Exercise details -
According to the passage on NHS payment and hospital finances, how many NHS Trusts are officially in special measures?

Exercise passage -
Another obstacle to both integrated care and innovation in the way services are contracted for has been the longstanding separation of primary care from acute care payment mechanisms. Primary care physicians (known as general practitioners in the U.K.) occupy a unique — and generally envied — space within the NHS. Most primary care is delivered by small numbers of GPs operating together as a self-employed business. They are not NHS employees. They are paid by a mixture of capitation and fees, with rates set by a national contract.
Most of their income comes from one source — the NHS. In that respect, they are part of the NHS family, with most of their income essentially guaranteed, but legally (and as far as the taxman is concerned), they are independent small businesses. Given these circumstances, it is unsurprising that many primary care physicians look unfavorably on moving to new contract arrangements with uncertain income streams that potentially involve greater work and are subject to renewal every couple of years!
There is interest being expressed by a small number of acute care hospitals in moving into primary care service provision, employing primary care physicians and setting up the U.K. equivalent of integrated health care organizations.
Whatever the direction that payment mechanisms take, the core problem is likely to remain that for many organizations, payment is going to be less than income.
Currently 14 NHS Trusts (the name for the organizations that run hospitals), which constitute about 10% of the acute care sector in England, are officially in special measures. Special measures most likely has no counterpart in the U.S. health care system. It’s the name given for placing these hospitals under an intensive external supervisory system because there is significant concern about the quality of care being delivered, the financial situation — or both. If they don’t improve, there is a threat that the organizations that run them will be disbanded and other parties invited to run the hospitals.
Hospitals in the red
Many more trusts are running an in-year deficit, although determining how many is not easy as often the true financial position is disguised by a variety of government bailouts and “support” funding. I estimate that around 50% of acute care hospitals in England have an underlying deficit. As I have previously noted in Managed Care (http://tinyurl.com/Royce-July), the government shows periodic enthusiasm for getting the private sector involved in the running of NHS services, including hospitals. The latest example would be to take over such hospitals in special measures.

Data supplied -
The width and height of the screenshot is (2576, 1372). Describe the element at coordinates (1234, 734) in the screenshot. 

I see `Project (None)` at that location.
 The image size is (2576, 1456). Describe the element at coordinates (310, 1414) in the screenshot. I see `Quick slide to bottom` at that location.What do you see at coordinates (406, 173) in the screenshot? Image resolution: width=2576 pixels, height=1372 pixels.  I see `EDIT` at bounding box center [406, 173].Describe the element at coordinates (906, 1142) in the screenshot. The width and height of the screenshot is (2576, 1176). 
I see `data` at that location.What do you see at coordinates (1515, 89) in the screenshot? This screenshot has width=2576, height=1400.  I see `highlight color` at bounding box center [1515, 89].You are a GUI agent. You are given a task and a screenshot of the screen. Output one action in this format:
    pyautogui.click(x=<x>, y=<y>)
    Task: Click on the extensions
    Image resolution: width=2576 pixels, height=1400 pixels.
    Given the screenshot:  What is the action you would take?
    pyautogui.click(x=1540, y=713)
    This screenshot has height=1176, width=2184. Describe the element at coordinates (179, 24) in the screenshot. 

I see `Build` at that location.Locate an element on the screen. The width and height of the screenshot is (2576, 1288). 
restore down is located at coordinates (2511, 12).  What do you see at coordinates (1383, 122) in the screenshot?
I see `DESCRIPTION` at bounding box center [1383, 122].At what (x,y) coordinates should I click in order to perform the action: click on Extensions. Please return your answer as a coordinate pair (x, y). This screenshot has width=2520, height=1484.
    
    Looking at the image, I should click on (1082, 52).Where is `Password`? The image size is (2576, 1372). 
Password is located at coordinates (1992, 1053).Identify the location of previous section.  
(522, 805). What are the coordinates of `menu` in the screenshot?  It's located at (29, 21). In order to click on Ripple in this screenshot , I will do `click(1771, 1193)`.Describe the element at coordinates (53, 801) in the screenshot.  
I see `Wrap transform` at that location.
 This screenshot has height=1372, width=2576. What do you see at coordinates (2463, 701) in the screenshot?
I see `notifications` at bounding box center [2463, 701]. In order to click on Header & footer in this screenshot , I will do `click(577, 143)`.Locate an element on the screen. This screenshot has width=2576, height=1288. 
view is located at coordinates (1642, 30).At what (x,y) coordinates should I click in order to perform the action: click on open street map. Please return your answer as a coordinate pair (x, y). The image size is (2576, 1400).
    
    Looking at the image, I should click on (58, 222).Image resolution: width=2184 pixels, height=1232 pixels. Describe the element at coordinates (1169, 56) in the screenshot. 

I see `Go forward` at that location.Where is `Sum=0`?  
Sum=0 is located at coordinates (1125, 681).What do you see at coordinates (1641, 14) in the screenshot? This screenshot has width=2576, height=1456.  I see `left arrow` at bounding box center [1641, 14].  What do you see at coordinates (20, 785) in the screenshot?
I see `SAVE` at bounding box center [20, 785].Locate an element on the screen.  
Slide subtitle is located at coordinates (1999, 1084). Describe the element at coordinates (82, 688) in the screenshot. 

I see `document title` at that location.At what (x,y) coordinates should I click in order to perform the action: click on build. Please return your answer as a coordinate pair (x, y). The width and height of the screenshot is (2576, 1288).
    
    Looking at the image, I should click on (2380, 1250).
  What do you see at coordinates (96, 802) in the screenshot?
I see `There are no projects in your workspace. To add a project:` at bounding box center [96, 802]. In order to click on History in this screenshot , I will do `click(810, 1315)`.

Completed task -
14 NHS Trusts, which make up about 10% of the acute care sector in England.